Exercise directions
Write down each entry again, exactly as it reads.

Segment Open

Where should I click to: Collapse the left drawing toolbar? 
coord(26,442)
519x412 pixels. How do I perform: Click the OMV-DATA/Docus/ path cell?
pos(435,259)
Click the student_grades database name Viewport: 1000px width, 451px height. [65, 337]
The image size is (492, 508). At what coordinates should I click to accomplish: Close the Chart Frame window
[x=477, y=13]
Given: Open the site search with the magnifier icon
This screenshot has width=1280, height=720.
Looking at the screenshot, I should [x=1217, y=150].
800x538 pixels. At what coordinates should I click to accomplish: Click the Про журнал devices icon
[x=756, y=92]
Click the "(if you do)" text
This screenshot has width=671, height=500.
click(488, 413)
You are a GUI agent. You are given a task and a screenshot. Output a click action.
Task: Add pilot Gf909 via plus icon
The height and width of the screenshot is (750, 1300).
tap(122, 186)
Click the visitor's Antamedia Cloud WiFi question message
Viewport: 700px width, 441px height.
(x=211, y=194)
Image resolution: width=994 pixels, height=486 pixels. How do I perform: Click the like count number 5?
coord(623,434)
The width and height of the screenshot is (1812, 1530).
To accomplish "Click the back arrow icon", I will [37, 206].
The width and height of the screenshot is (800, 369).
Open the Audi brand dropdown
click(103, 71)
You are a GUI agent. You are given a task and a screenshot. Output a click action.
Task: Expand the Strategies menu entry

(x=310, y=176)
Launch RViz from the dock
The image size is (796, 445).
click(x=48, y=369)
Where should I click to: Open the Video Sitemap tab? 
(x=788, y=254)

Segment Closed

Solution to the exercise
Where should I click to: Collapse the left drawing toolbar? 
coord(26,442)
519x412 pixels. How do I perform: Click the OMV-DATA/Docus/ path cell?
pos(435,259)
Click the student_grades database name Viewport: 1000px width, 451px height. [65, 337]
The image size is (492, 508). At what coordinates should I click to accomplish: Close the Chart Frame window
[x=477, y=13]
Given: Open the site search with the magnifier icon
This screenshot has width=1280, height=720.
Looking at the screenshot, I should [x=1217, y=150].
800x538 pixels. At what coordinates should I click to accomplish: Click the Про журнал devices icon
[x=756, y=92]
Click the "(if you do)" text
This screenshot has width=671, height=500.
click(488, 413)
You are a GUI agent. You are given a task and a screenshot. Output a click action.
Task: Add pilot Gf909 via plus icon
The height and width of the screenshot is (750, 1300).
tap(122, 186)
Click the visitor's Antamedia Cloud WiFi question message
Viewport: 700px width, 441px height.
(x=211, y=194)
Image resolution: width=994 pixels, height=486 pixels. How do I perform: Click the like count number 5?
coord(623,434)
The width and height of the screenshot is (1812, 1530).
To accomplish "Click the back arrow icon", I will [37, 206].
The width and height of the screenshot is (800, 369).
Open the Audi brand dropdown
click(103, 71)
You are a GUI agent. You are given a task and a screenshot. Output a click action.
Task: Expand the Strategies menu entry

(x=310, y=176)
Launch RViz from the dock
The image size is (796, 445).
click(x=48, y=369)
Where should I click to: Open the Video Sitemap tab? 
(x=788, y=254)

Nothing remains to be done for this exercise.